If he wants play and nothing more he should be out going to parties and not looking on a social network site. He might also try craigslist and the very site he mentions later, adultfriendfinder.com, which is meant to find casual sex partners.


quote:

ORIGINAL: Gromgor
Stop putting in your profile that you're open to this or that when later on in your post you state that you only want this one specific kind of relationship.
Fine. You want a boyfriend/girlfriend/whatever, that's perfectly fine. But stop insulting my intelligence.

[/quote




jujubeeMB -> RE: You're looking a boyfriend, not a Dom. (7/12/2010 9:02:13 AM)

quote:

ORIGINAL: Missokyst
If he wants play and nothing more he should be out going to parties and not looking on a social network site. He might also try craigslist and the very site he mentions later, adultfriendfinder.com, which is meant to find casual sex partners.


The problem, of course, is he will never meet someone that he doesn't have to pay for, with his attitude. Like it or not, most women can get laid whenever they want but a majority of men can't. That goes for single, vanilla, attractive, kind-hearted doctor-types too, so when you're a kinky, sadistic, angry, no-strings Dom type, your chances are not great. The solution, of course, is to offer the people you're trying to attract something interesting and attractive to them, but that is not something he's ever going to do. He's just going to sit there and be pissed off that those damn masochistic casual submissives aren't knocking down his door.




porcelaine -> RE: You're looking a boyfriend, not a Dom. (7/12/2010 9:18:13 AM)

quote:

ORIGINAL: jujubeeMB

The solution, of course, is to offer the people you're trying to attract something interesting and attractive to them, but that is not something he's ever going to do.

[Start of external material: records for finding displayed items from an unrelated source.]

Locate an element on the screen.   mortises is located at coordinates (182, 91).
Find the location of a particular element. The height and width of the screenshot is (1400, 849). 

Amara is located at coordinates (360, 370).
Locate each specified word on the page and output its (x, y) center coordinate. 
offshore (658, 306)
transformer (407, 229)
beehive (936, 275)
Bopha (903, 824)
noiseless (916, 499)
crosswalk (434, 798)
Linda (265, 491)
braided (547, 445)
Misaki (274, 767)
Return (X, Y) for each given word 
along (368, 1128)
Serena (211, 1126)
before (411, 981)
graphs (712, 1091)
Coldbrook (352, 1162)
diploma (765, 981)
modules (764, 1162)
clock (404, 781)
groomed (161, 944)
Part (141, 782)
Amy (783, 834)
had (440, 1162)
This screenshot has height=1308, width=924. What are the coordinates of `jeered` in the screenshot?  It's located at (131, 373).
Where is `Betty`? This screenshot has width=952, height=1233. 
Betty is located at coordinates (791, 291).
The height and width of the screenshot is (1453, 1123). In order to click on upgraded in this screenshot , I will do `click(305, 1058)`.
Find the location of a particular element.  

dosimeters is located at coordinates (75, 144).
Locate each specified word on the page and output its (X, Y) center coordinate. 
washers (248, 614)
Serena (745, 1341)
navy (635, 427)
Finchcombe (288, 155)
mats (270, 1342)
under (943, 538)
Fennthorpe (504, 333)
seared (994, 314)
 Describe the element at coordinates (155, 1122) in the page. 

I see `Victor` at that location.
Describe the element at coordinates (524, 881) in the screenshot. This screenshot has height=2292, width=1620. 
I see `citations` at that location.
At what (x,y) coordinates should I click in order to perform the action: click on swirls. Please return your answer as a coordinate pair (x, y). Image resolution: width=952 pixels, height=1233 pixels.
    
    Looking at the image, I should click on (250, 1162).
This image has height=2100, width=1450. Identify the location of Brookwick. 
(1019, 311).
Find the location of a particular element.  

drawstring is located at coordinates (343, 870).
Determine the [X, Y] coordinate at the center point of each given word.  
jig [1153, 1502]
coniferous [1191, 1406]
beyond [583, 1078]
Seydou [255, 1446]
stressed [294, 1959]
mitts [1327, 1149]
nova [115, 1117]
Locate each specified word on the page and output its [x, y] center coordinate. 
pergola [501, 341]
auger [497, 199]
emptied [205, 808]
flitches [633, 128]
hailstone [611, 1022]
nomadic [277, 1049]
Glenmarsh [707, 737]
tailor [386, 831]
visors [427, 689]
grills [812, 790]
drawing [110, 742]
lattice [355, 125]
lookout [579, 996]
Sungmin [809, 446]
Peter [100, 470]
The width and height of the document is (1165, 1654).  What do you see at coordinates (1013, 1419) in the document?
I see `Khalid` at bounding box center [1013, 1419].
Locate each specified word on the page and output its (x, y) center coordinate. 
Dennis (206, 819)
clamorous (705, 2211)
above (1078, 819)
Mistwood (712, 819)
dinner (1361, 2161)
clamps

He's just going to sit there and be pissed off that those damn masochistic casual submissives aren't knocking down his door.


jujubeeMB,

I'm willing to bet he bought into the notion that being dominant means he doesn't have to do nada. His aura would draw them in like flies and all that normal relationship stuff that he had to do to get a girl would go bye bye. Now while there are a few girls that seem to get off on that in theory (or so they say on the Internet), I don't encounter that outside of here. Most people want something out of a relationship aside from a guy that shows up making demands.